ではどれだけの利益を上げれば収益力の高い経営と言えるのでしょうか。
まず、使用総資産純利益率が高いことが収益力の高い経営というべきで、最も重要視すべき数値の一つでしょう。この数値は株主など投資家も重要視する数値でしょう。
仮に総資産純利益率が10%のペースで推移すれば100÷10=10ですから10年で元手である総資産を回収できる事業をしているということになります。
「いくらの元手でいくら儲かったか」というこの数値が良い企業は「資本を効率よく使い利益を出している企業」ということができます。
それではどうすれば使用総資産に対する純利益率が高くなるのでしょうか。
次の計算式を見れば納得がいくことでしょう。
総資本純利益率=当期純利益÷総資本
つぎの計算式もあります。
総資本純利益率=売上高純利益率×総資本回転率
ここで初めて総資本回転率が出てきました。
つまり、利幅が良くても元手の回転数を上げなければ儲からないのです。
元手の回転数を上げるということは総資本の回転率を上げることです。
言い換えれば総資本が1年に何回転するかといことです。
公式は次の通りです。
総資本回転率(回)=売上高÷総資産
この回転数を上げるためには、売上高を増やすか、総資産を減らすかのどちらか、または両方をやることです。
総資産を減らす方法は不要な棚卸資産や遊休資産を減らすなどをすることでしょう。
総資本回転率を業種別に見ると次の通りです。
- 小売業1.78回
- 卸売業1.6~1.9
- 建設業1.1~1.3
- 運輸業1.1~1.2
- 情報通信業1.0~1.1
- 宿泊・飲食業1.0~1.4
- 不動産業・レンタル業0.3~0.4
設備投資や初期投資が高額になる業種ほど回転率は低下することが理解できます。
総資本の回転率の良い企業は商品の回転率も良いようです。商品回転率の良いことを「足が速い」などと言いますが、仕入れた商品が短期間で売れ現金に変わるスピードが速いこと状態のことです。
当然ムダな在庫が少ないようです。
参考まで業種別の商品回転率(年間)を見ると次の通りです。
・飲食料品小売業→31回
・卸売業→14~20回
・一般小売業→⒒~13回
・製造業→7~11回
ここで投資を回収するという意味で税法上とは別に管理会計上考えられる資産の償却期間を表示してみると次の通りです。
1.建物の実質償却5~7年
2.設備の実質償却3~5年
3.土地は償却しない資産ですが10年から12年で回収したいものです。
4.特許権やのれん代なども償却しない資産ですが10年くらいで回収したいものです。
ここで売上高純利益は粗利益から経費を差し引いたものですが経費の中で多くを占めるのが人件費です。

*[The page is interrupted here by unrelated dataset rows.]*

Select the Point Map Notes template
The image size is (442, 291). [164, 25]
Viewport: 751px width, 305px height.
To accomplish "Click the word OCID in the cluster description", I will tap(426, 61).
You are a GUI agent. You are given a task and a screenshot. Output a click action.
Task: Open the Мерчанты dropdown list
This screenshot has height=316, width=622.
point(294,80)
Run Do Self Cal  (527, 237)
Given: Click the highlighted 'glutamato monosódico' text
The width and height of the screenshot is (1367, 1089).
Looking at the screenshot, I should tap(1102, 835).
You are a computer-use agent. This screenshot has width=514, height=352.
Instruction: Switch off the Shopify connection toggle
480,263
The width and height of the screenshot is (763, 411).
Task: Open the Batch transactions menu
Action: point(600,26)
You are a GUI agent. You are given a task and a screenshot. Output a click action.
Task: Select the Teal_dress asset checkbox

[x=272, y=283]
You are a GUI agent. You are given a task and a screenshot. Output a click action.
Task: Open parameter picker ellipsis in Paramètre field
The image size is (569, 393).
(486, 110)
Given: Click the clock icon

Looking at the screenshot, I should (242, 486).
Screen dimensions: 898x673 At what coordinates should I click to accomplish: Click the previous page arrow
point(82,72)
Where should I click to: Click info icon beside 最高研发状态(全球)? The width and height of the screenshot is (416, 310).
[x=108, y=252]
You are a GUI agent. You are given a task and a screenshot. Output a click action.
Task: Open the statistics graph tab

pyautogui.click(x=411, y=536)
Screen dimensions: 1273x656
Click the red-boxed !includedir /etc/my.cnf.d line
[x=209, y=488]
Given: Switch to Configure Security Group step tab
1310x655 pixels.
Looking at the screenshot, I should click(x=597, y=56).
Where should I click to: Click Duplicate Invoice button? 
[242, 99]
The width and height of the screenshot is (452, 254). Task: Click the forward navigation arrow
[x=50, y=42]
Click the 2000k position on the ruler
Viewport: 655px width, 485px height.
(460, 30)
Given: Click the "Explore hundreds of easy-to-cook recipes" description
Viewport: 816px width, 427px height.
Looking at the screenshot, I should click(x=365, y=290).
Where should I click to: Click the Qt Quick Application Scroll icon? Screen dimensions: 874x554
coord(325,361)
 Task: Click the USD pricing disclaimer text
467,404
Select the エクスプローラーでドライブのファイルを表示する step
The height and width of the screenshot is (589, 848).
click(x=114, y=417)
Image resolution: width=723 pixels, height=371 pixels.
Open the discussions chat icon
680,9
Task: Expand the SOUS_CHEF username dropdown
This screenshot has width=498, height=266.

そこで粗利益高に占める人件費率を労働分配率と言います。
ここで言う人件費とは給与、賞与に福利厚生費等を含むのが普通です。
これまた参考までに業種別労働分配率を見てみましょう。
・飲食サービス業、宿泊業、福祉・医療→70~80%
・建設業→60~65%
・情報通信業→55~60%
・製造業、小売業、卸売業→50~55%
・電気・ガス・インフラ20~35%・・・設備投資が高いだけに人件費率が低い。